# Forum Argomenti di discussione IVA - Intrastat - SPESOMETRO - San Marino  Rettifica mod. INTRASTAT già presentato

## nuragico

Il caso è il seguente:  
Presentato INTRA mensile per cessione di beni con un minor importo rispetto a quanto fatturato. 
Soluzione:  
Presentare variazione in aumento con modello INTRA relativo alle cessioni di gennaio 2016 compilando il modulo INTRA 1-TER indicando la variazione in aumento relativa al mese 12/2015. 
E' corretto?  
Grazie

----------


## forstmeier

> Il caso è il seguente:  
> Presentato INTRA mensile per cessione di beni con un minor importo rispetto a quanto fatturato. 
> Soluzione:  
> Presentare variazione in aumento con modello INTRA relativo alle cessioni di gennaio 2016 compilando il modulo INTRA 1-TER indicando la variazione in aumento relativa al mese 12/2015. 
> E' corretto?  
> Grazie

  E' corretto. Rettifica Riferimento > mese 12 > + la differenza. 
saluti.
.

----------


## gianlu81

Questa procedura vale anche in caso di mancato inserimento di alcune fatture nell'Intra già presentato? O va invece ripresentato il modello? In quest'ultimo caso, per intero (vale a dire inserendo nuovamente quanto già comunicato, più, ovviamente, quanto erroneamente omesso) o inserendo solo quanto omesso? Grazie.

----------


## forstmeier

> Questa procedura vale anche in caso di mancato inserimento di alcune fatture nell'Intra già presentato? O va invece ripresentato il modello? In quest'ultimo caso, per intero (vale a dire inserendo nuovamente quanto già comunicato, più, ovviamente, quanto erroneamente omesso) o inserendo solo quanto omesso? Grazie.
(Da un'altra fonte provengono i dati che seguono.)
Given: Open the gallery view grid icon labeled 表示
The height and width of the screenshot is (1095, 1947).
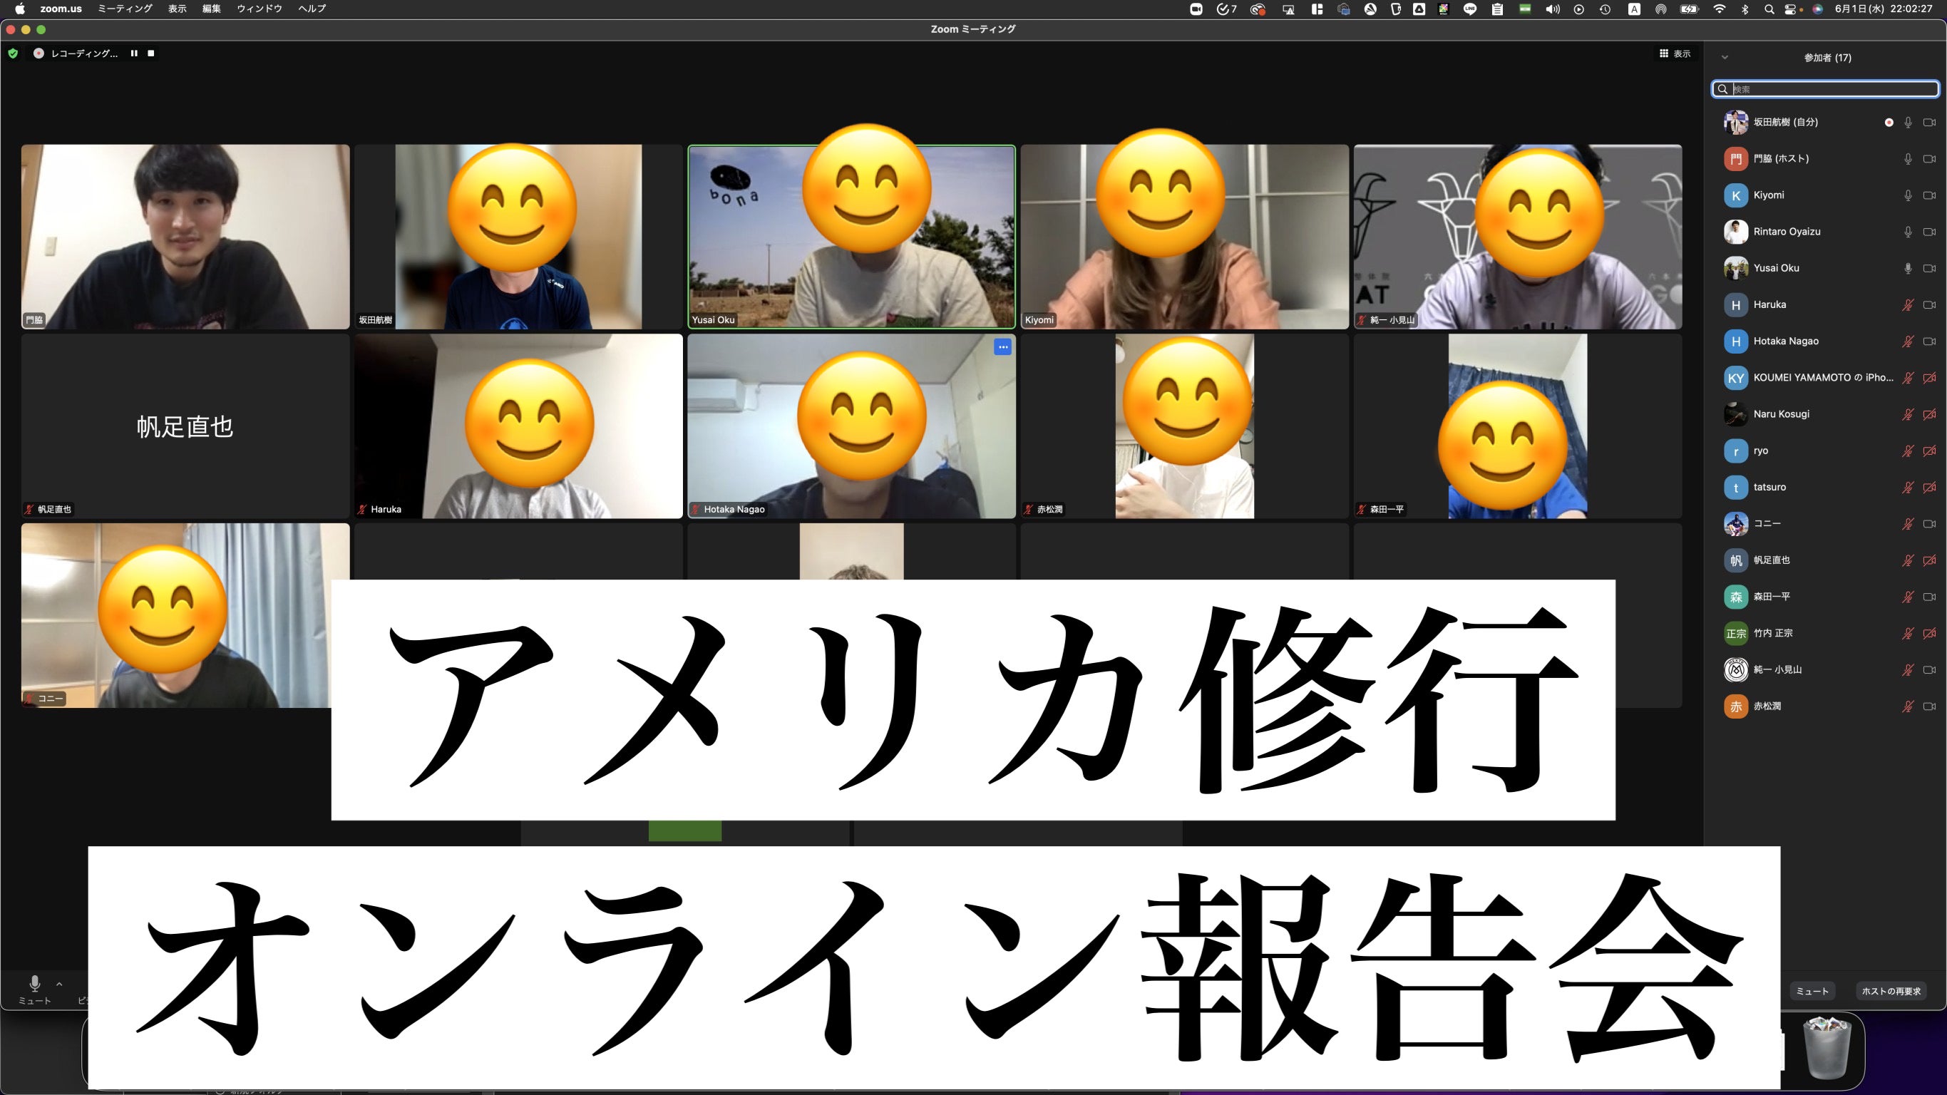Looking at the screenshot, I should (x=1664, y=53).
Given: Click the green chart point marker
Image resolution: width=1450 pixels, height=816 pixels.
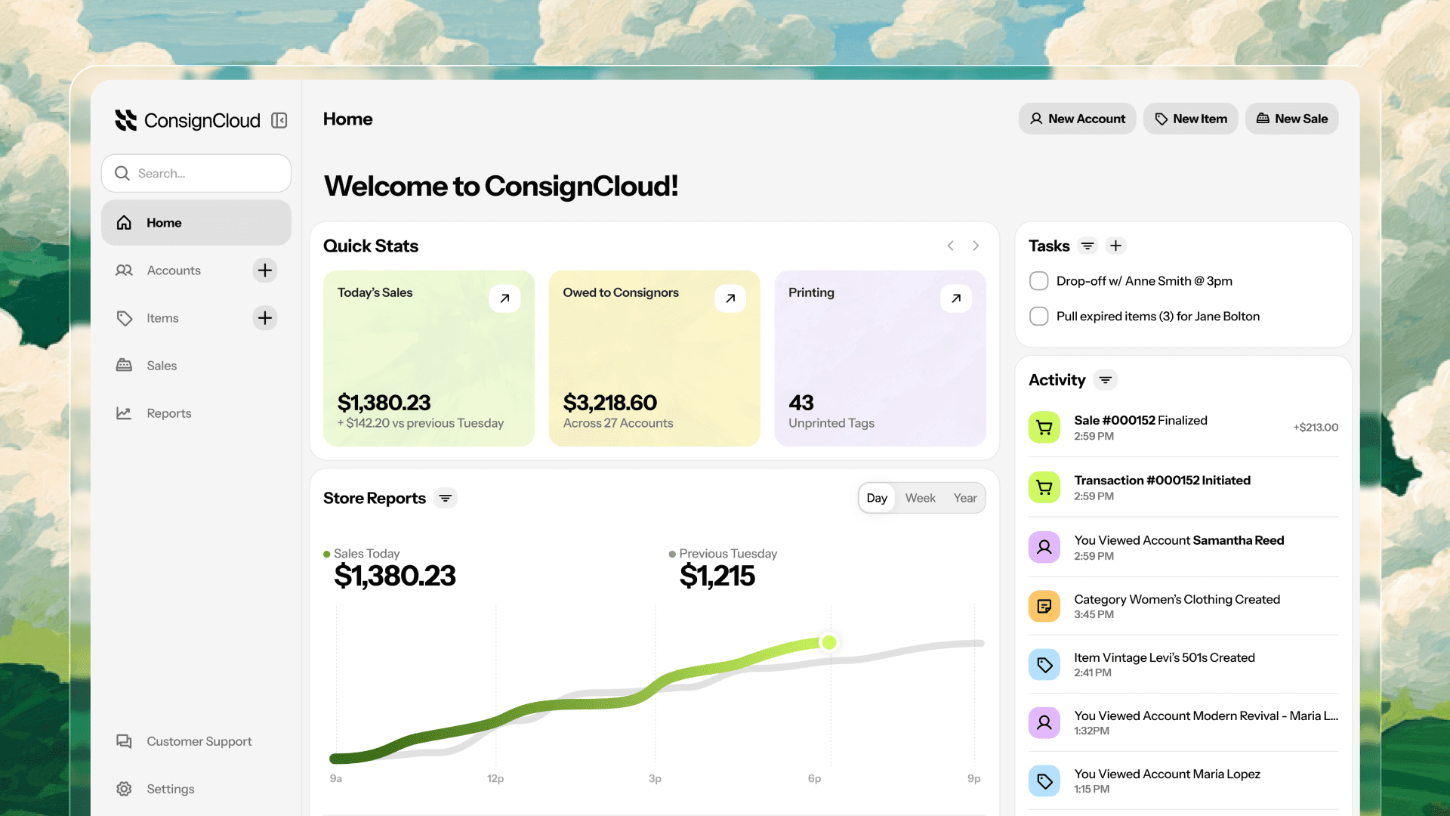Looking at the screenshot, I should click(829, 642).
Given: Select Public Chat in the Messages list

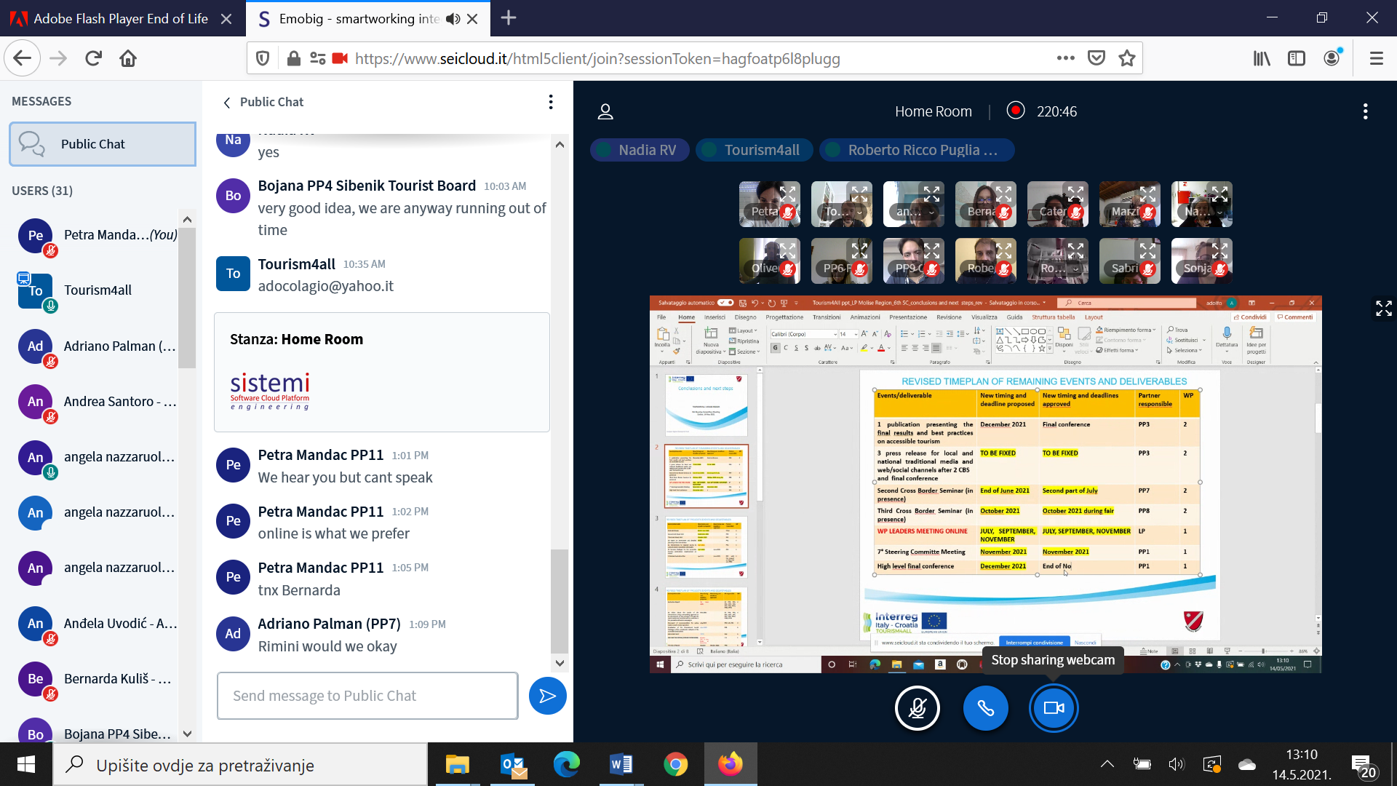Looking at the screenshot, I should 103,144.
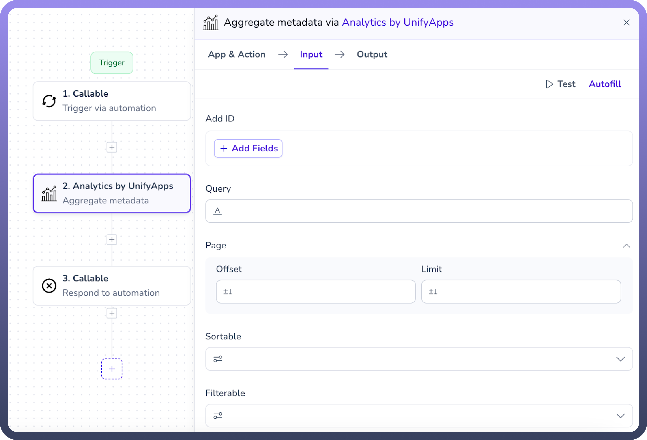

  Richiede la dichiarazione TARDIVA  +  Sanzione F24. Altri particolari descritti con precedenti interventi.  http://forum.commercialistatelematic...tml#post308172  http://forum.commercialistatelematic...tml#post302400  http://forum.commercialistatelematic...tml#post267878  
saluti,
.

----------


## gianlu81

Grazie per la celere risposta.
Rileggendo però l'art. 4 del D.Lgs 471/1977, il quale testualmente recita: "_La sanzione non si applica se i dati mancanti o inesatti vengono integrati o corretti anche a seguito di richiesta._", mi pare di capire che la sanzione non sia applicabile in questo caso, a differenza di quanto accade per la dichiarazione totalmente omessa, emendabile con ravvedimento in caso di presentazione tardiva.

----------


## forstmeier

> Grazie per la celere risposta.
> Rileggendo però l'art. 4 del D.Lgs 471/1977, il quale testualmente recita: "_La sanzione non si applica se i dati mancanti o inesatti vengono integrati o corretti anche a seguito di richiesta._", mi pare di capire che la sanzione non sia applicabile in questo caso, a differenza di quanto accade per la dichiarazione totalmente omessa, emendabile con ravvedimento in caso di presentazione tardiva.

  Tra "dati mancanti o inesatti" e "non dichiarato/omesso" c'è il mare. 
DL 471/1997 - Risoluzione 20/E/2005 
Una fattura non dichiarata e quindi omessa non è un "dato".
Tardivo è. 
saluti,
.

----------


## gianlu81

Grazie. 
Saluti

----------